Place students in pairs or small groups and instruct them to identify further examples of personification in the remainder of the lines in The Wind. Sample responses include:

  • describing the wind as, ‘angry,’ and, ‘That big, bully sound’
  • pondering what the wind might be trying to say such as, ‘Does it whisper hello
    or goodbye—who would know’
  • describing the wind as, ‘Kissing each creature goodnight’

Instruct students to discuss the impact of the examples of personification with their partner or group.

Inform students that they will be composing their own examples of personification.

Go for a walk around the school and note objects in the environment such as a bench, a rubbish bin, a basketball hoop or a tree. Alternatively, you may prefer to watch the video ‘Wild Play’ Garden for Kids.

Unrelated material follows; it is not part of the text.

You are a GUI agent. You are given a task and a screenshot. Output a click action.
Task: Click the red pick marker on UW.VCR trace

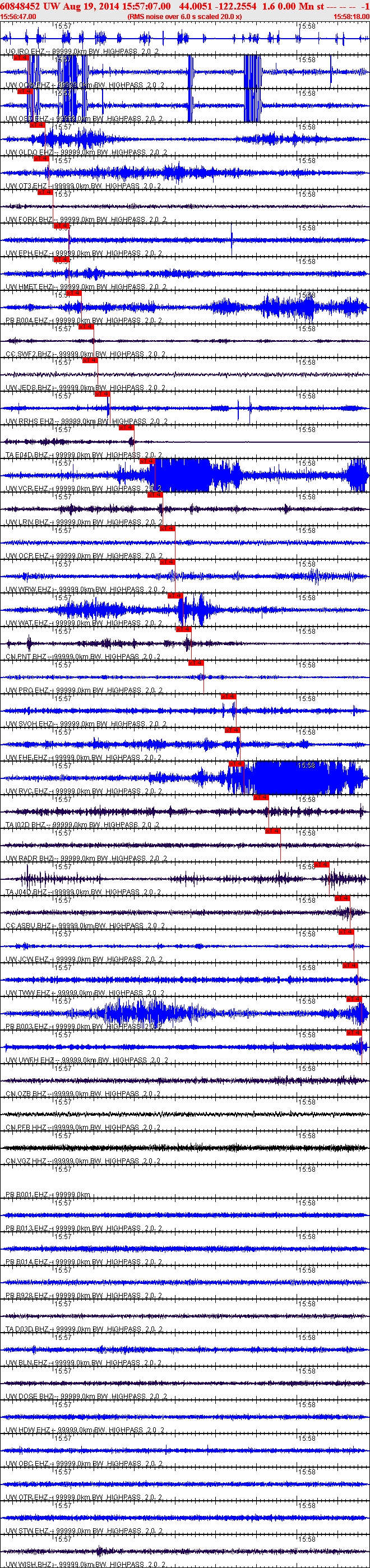tap(147, 461)
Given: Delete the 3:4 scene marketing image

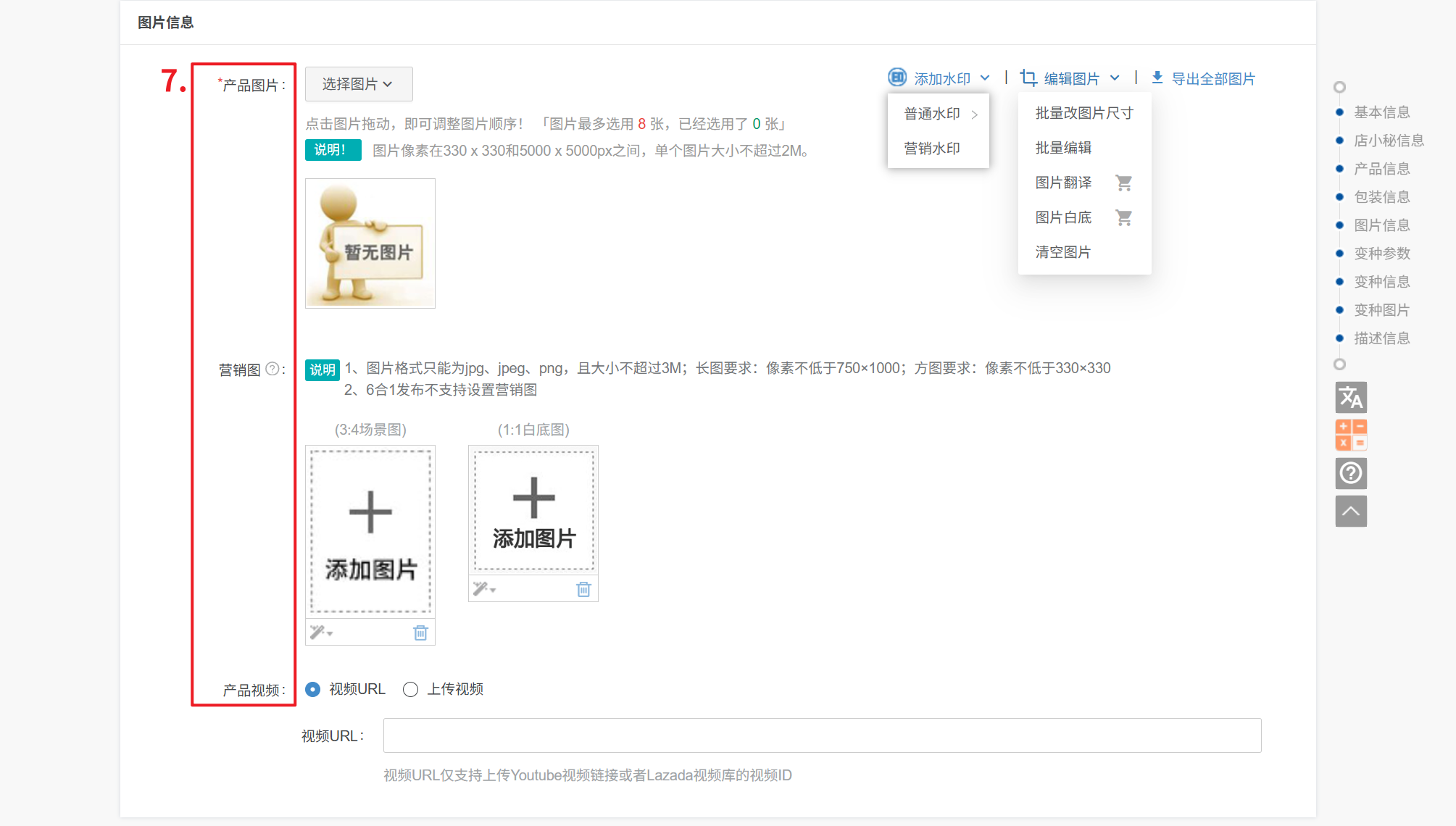Looking at the screenshot, I should 420,633.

For each element you encounter on your walk or in the video pose the question, how might it be feeling? Some students might find this entertaining. Remind them to imagine the objects are alive. Provide examples such as:

  • the bench might have aching joints after supporting people so often
  • the rubbish bin might feel used and overlooked
  • the basketball hoop might feel desperate to catch any ball thrown in its direction

Return to the classroom and collaboratively compose brief sentences from the point of view of the objects encountered. For example:

I am so tired of everyone sitting on me. My joints ache and I am desperate to stretch.

I wish everyone would stop throwing their messy food wrappers at me. Every morning I get given a nice clean bag and by recess time it’s already disgusting, full of half eaten sandwiches and apple cores.

Place students in pairs. Instruct them to compose their own examples of personification based on the discussions surrounding objects encountered during the walk or in the video.